Saturday, 21 November 2020

Belajar dari Snouck Hurgronje

 


oleh Tom Finaldin

 

Bandung, Putera Sang Surya

Nama Snouck Hurgronje tidak lepas dari sejarah Aceh. Tokoh ini selalu menarik untuk dikaji sehingga setiap membaca tentang dirinya dari berbagai buku, artikel, dan bahkan mendengar dari diskusi-diskusi terbatas selalu ada informasi baru berkaitan dengan sepak terjangnya dalam menaklukan Aceh.

            Aceh dapat dikatakan sebagai wilayah terkuat di Indonesia ini dalam melawan penjajah Belanda. Ketika raja-raja dan sultan-sultan di seluruh wilayah Indonesia ini sudah tunduk pada keinginan Belanda, Aceh masih tegak berdiri melakukan perlawanan.

            Snouck Hurgronje adalah tokoh pemikir yang selalu mendapat perhatian Belanda.
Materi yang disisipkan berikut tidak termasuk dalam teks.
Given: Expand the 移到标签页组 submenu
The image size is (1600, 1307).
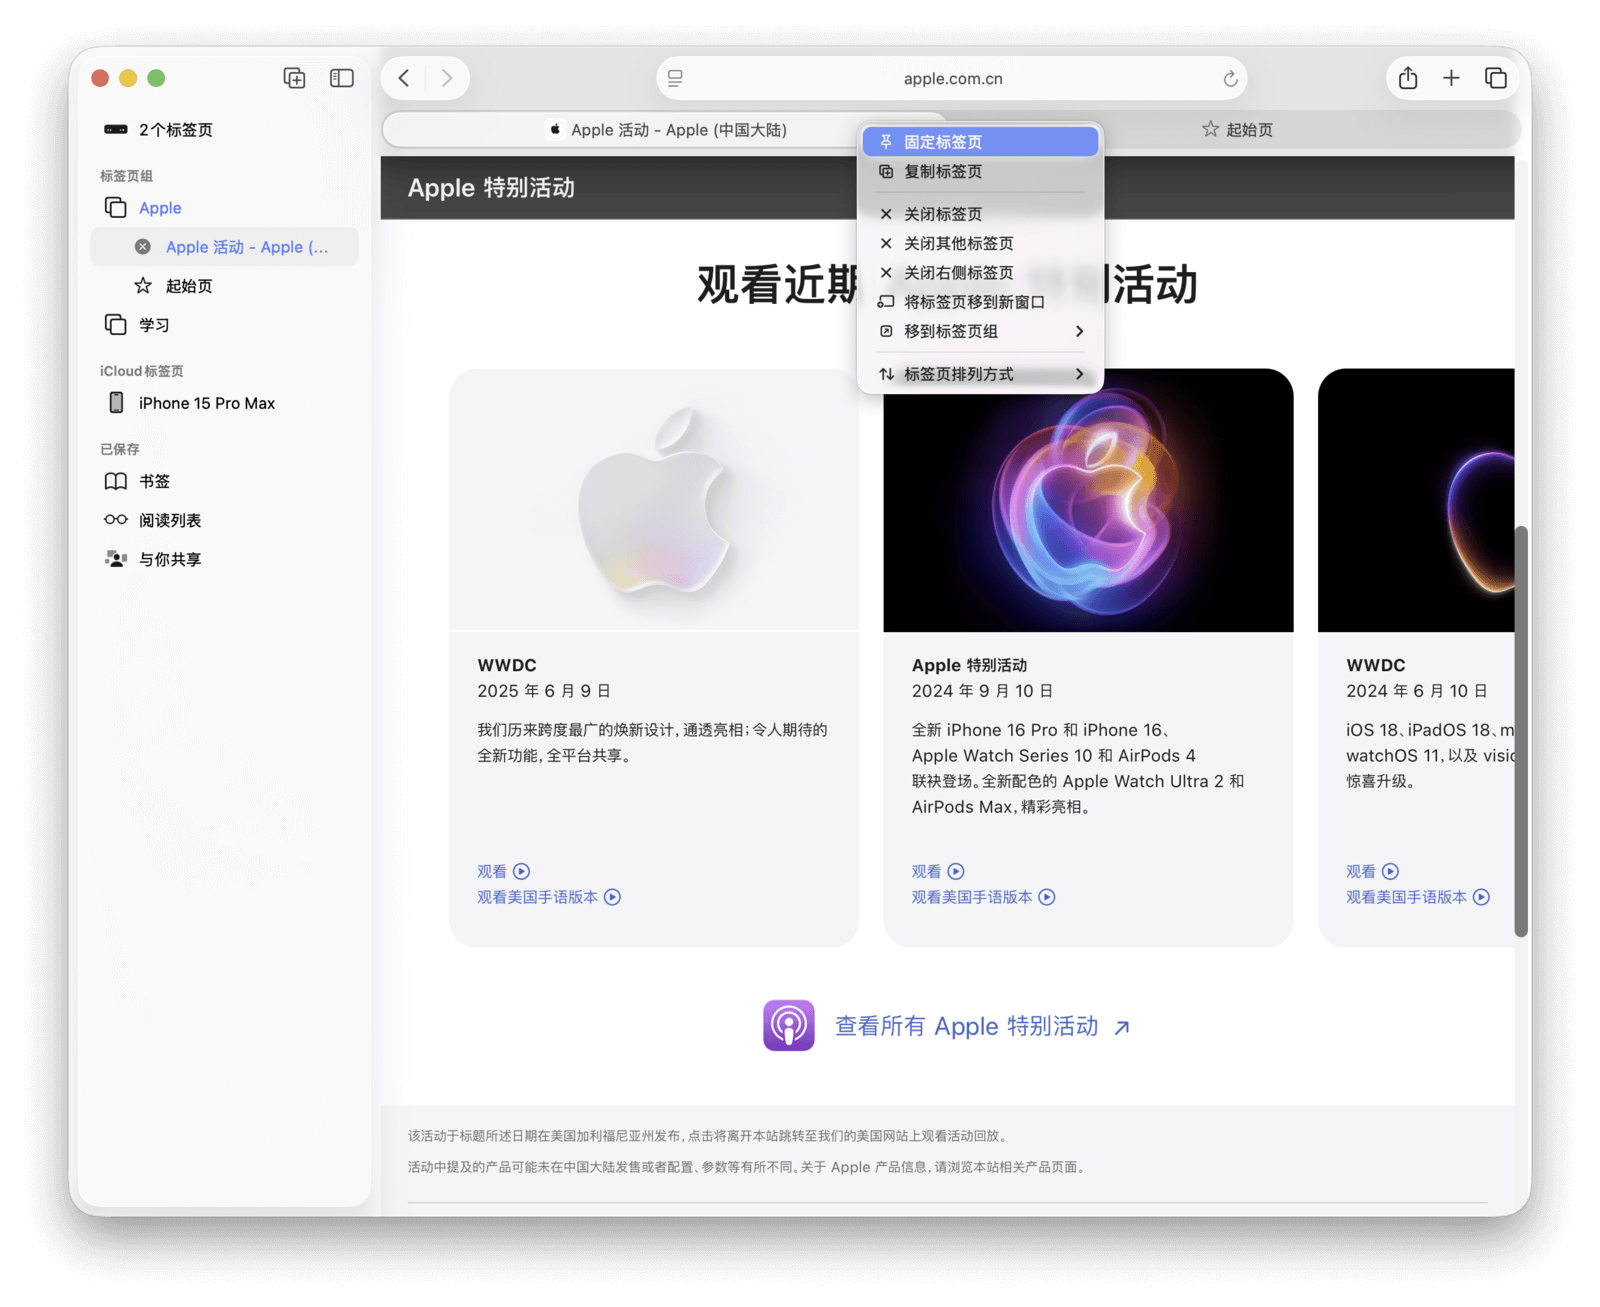Looking at the screenshot, I should pos(980,331).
Hasil pemikirannya kadang digunakan, kadang tidak oleh Belanda dalam menyusun strategi mengatur wilayah jajahan di Indonesia.
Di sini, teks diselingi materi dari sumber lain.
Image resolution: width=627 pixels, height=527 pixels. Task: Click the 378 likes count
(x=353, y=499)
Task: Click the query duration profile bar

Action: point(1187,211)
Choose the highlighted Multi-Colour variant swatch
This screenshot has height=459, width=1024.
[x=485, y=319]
            Dalam menundukkan Aceh, Belanda selalu melakukan dua cara, yaitu negosiasi dan kekerasan terhadap kesultanan Aceh. Akan tetapi, Belanda tidak pernah berhasil. Snouck Hurgronje berpendapat bahwa untuk mengalahkan Aceh, tidak bisa dilakukan dengan negosiasi, tetapi dengan kekerasan penuh. Kekerasan itu jangan dilakukan terhadap kesultanan, tetapi harus diarahkan terhadap para ulama. Hal itu disebabkan perlawanan rakyat Aceh adalah di bawah kendali para ulama. Jadi, ulama yang harus dibasmi.
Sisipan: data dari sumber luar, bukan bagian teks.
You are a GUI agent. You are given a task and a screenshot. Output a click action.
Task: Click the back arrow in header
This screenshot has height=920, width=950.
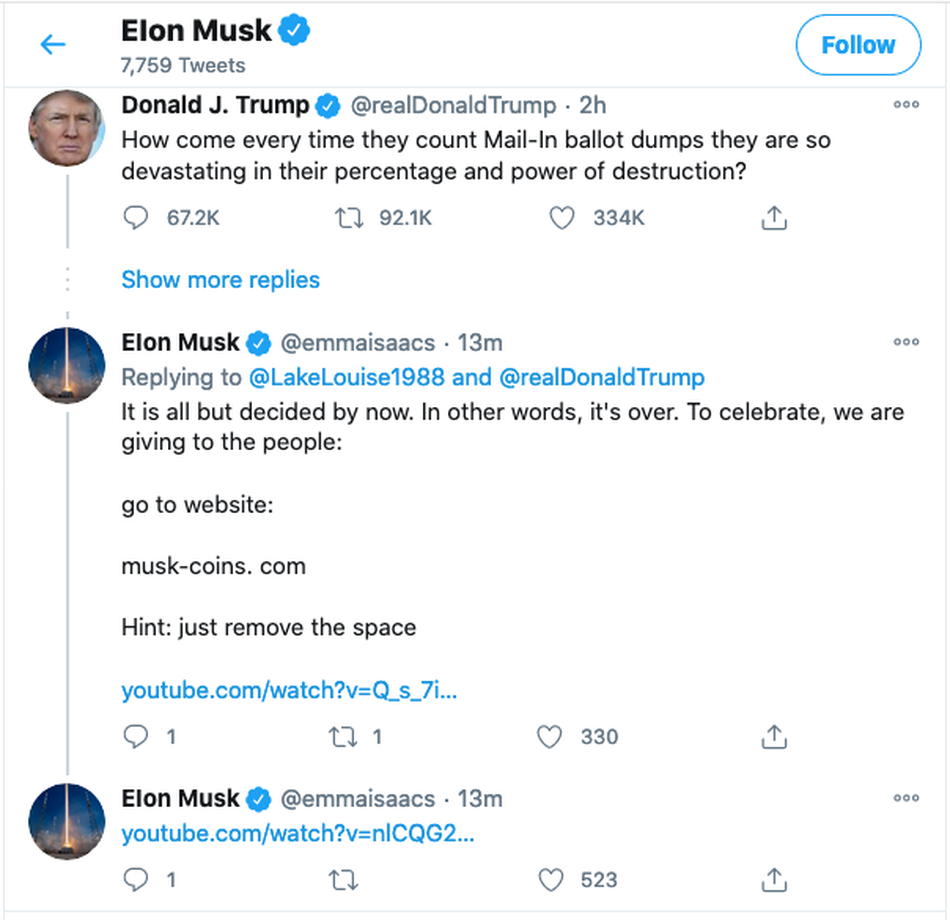(x=52, y=45)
            Pendapat Snouck Hurgronje tidak dipercayai oleh Belanda. Penjajah Belanda tetap melakukan negosiasi dan kekerasan terbatas terhadap kesultanan. Sementara itu, perlawanan tetap keras dari para ulama dan pengikutnya.

            Sebagai seorang pemikir, Snouck Hurgronje selalu memiliki rasa penasaran terhadap Islam. Oleh sebab itu, ia berpura-pura menjadi orang Islam, mengucapkan syahadat, melakukan ritual islami, dan tinggal di Jedah, Arab Saudi, hingga berhasil menginjakkan kakinya di Masjidil Haram, Mekah. Ia pun dihormati dan diberi gelar, seperti, mufti dan syekh.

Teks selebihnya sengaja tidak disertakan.